» **WORK INSTRUCTIONS**:
Before printing, remove every picture; then print the lines below exactly, from the first line through the line containing "Task: Click green check status on 条件 node".

» **AVAILABLE DATA**:
---------------

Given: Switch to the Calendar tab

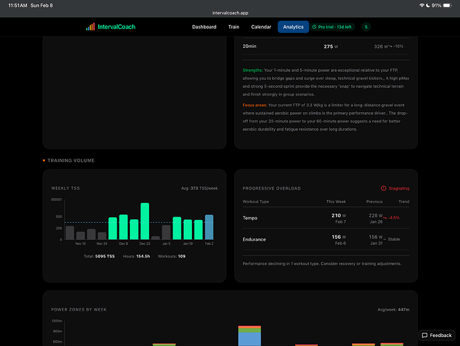Looking at the screenshot, I should coord(261,27).
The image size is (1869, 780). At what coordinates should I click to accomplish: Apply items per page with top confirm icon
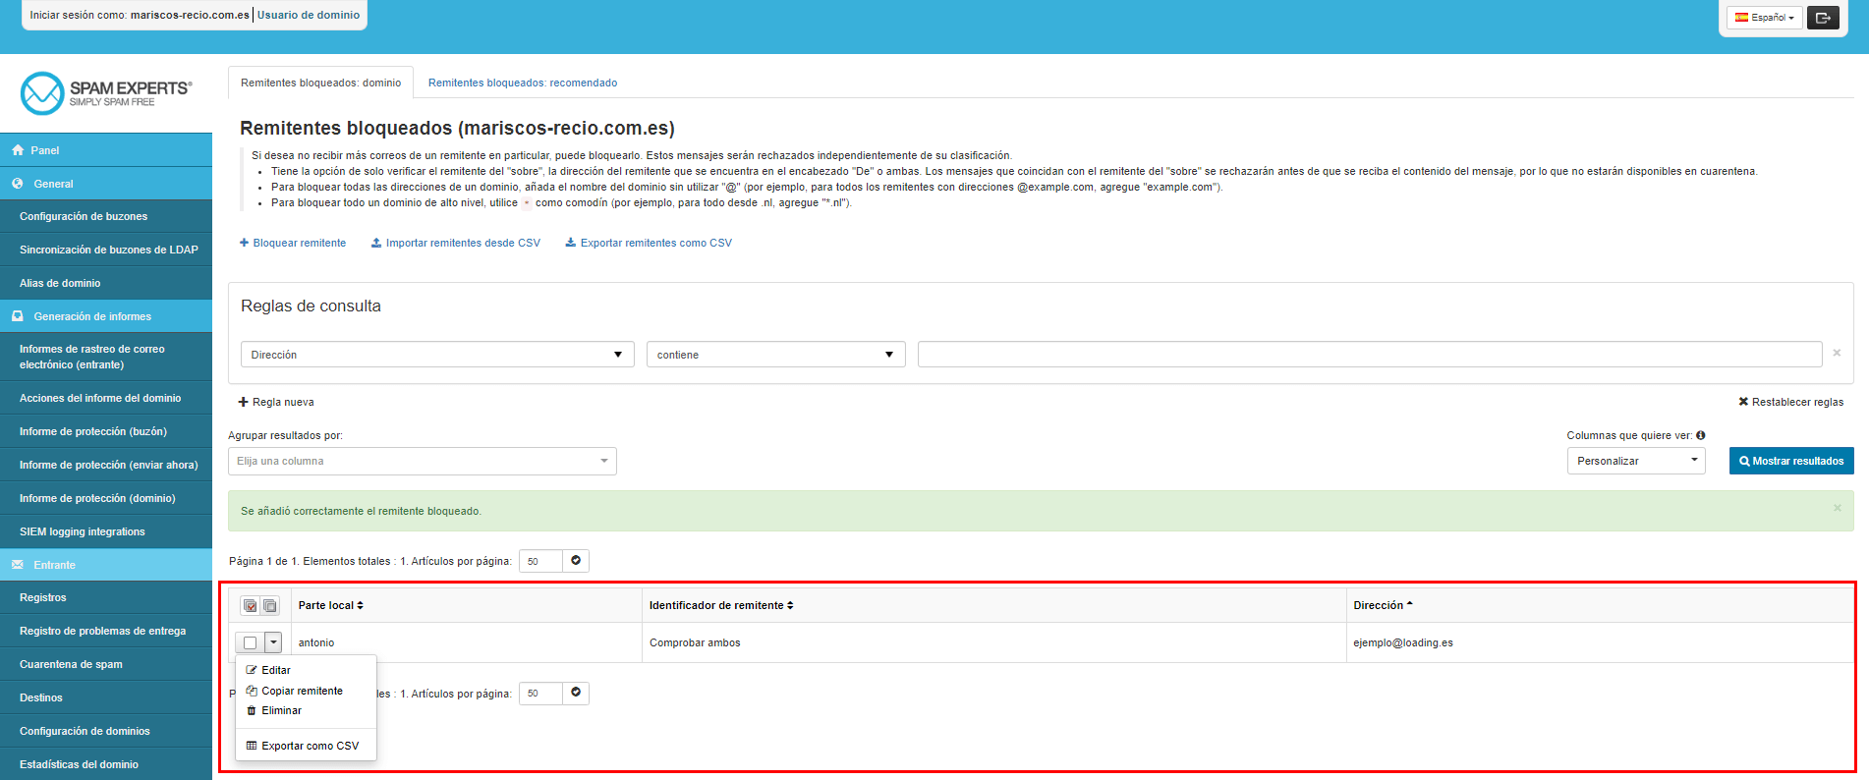(576, 560)
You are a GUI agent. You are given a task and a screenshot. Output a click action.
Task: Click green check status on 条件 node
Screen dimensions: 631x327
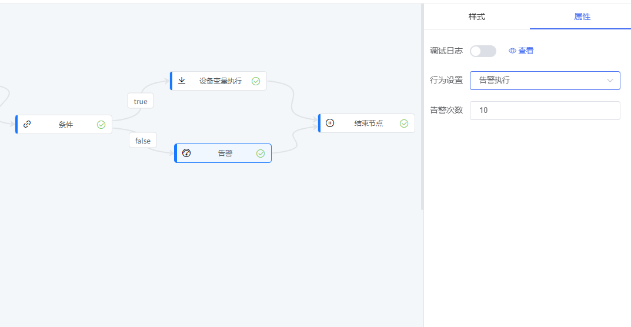[x=101, y=125]
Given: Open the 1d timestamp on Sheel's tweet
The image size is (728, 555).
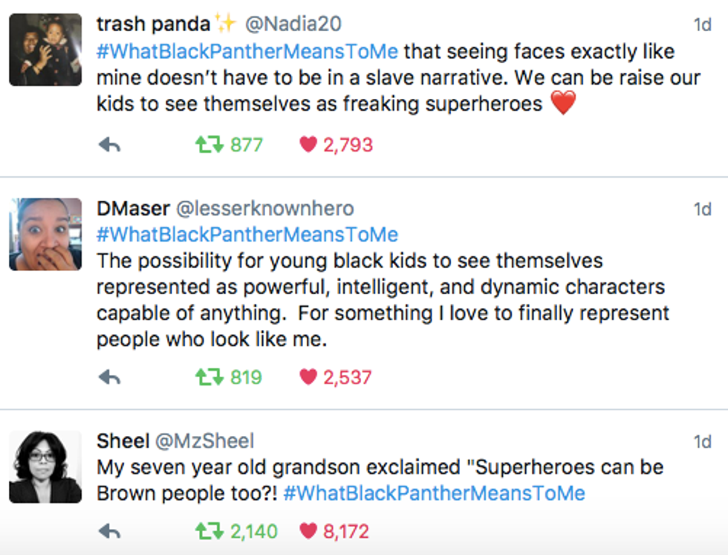Looking at the screenshot, I should click(x=702, y=442).
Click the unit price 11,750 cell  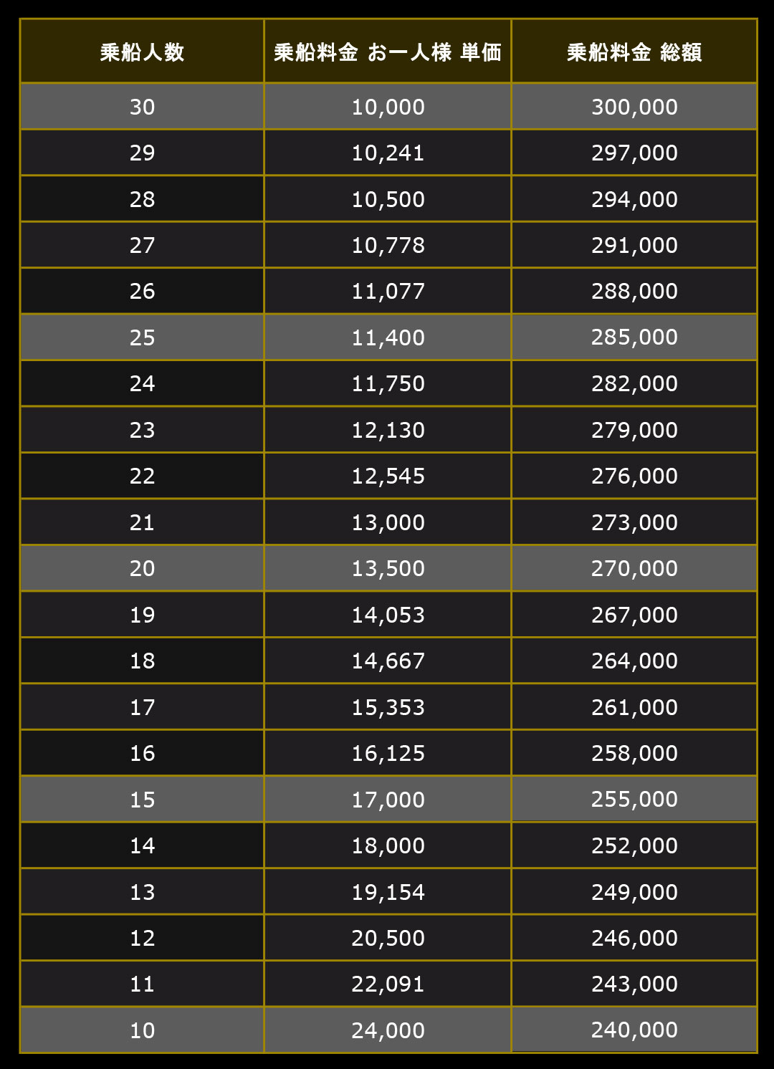[388, 383]
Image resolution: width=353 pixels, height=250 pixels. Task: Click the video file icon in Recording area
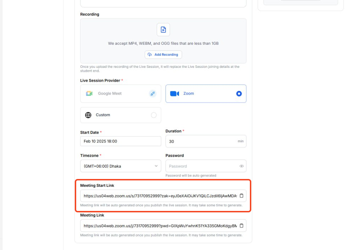click(163, 30)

---------------

» **ANSWER TO THE PROBLEM**:
Given: Switch to the Calendar tab

Looking at the screenshot, I should coord(261,27).
The image size is (1869, 780). At what coordinates should I click to accomplish: Apply items per page with top confirm icon
(576, 560)
You are a GUI agent. You are given a task and a screenshot. Output a click action.
Task: Click green check status on 条件 node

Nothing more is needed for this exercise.